South Carolina women ‘Go Experience’ sharing gospel, partnering with IMB

Rwanda? Kenya? No trip sounded right. So Katie kept searching for the perfect short-term mission trip on the International Mission Board’s Go Experience website. Her women-only team from First Baptist Church, Honea Path (S.C.), wanted a place where they could use their gifts and maybe look into a partnership.

Gracyn and Jaclyn dress in a traditional style to attend a women’s function at a local community center while on a short-term trip. Their group of seven women from First Baptist Church, Honea Path, S.C., spent a week learning culture and developing relationships with Muslim women. (Photo provided)

After some prayer, Katie and co-leader Jaclyn opted for Rwanda, but that’s when the phone rang. It was the IMB. A volunteer request that matched FBC Honea Path even better had come in, but there was a catch: It was in the Middle East during Ramadan.

It took all of two seconds for the team of seven women to say “yes.”

“It didn’t matter where it was to us,” Katie explained. “This was the place God wanted us to go. The field workers needed an all-female team, used the same [gospel sharing] methods we trained on and use at our church, and wanted to disciple local believers. The IMB couldn’t have matched us any better. We were all in.”
────────────────
## The task
Answer these questions about the article on the Honea Path women's mission team:
1. On which website was Katie searching for a short-term mission trip?
2. Which destination did Katie and Jaclyn choose after prayer, before the phone call came?
3. How many women were on the team that agreed to go?

## The data
────────────────
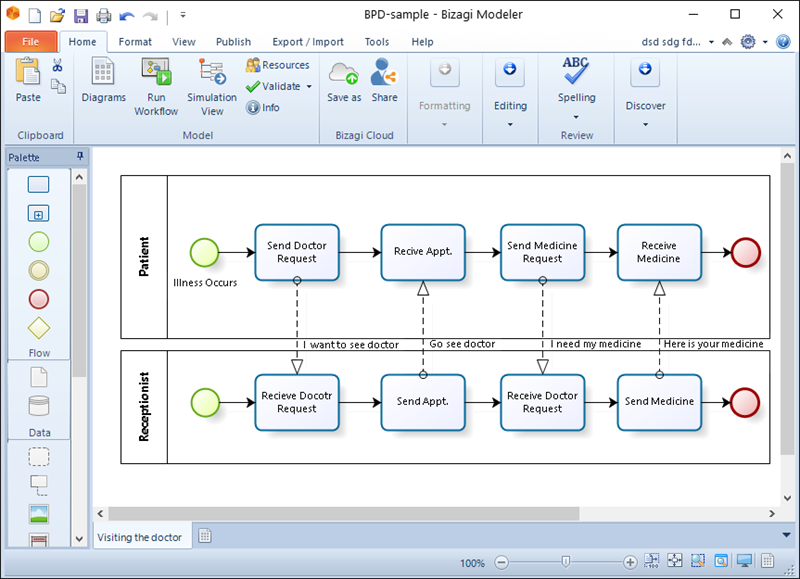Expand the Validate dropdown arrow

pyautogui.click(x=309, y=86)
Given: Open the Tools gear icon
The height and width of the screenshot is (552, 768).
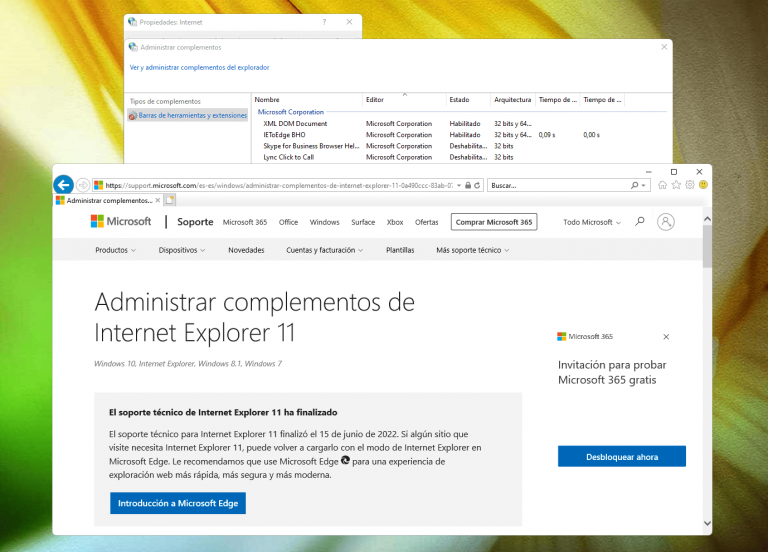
────────────────
## Result of the task
1. The International Mission Board's Go Experience website.
2. Rwanda.
3. Seven.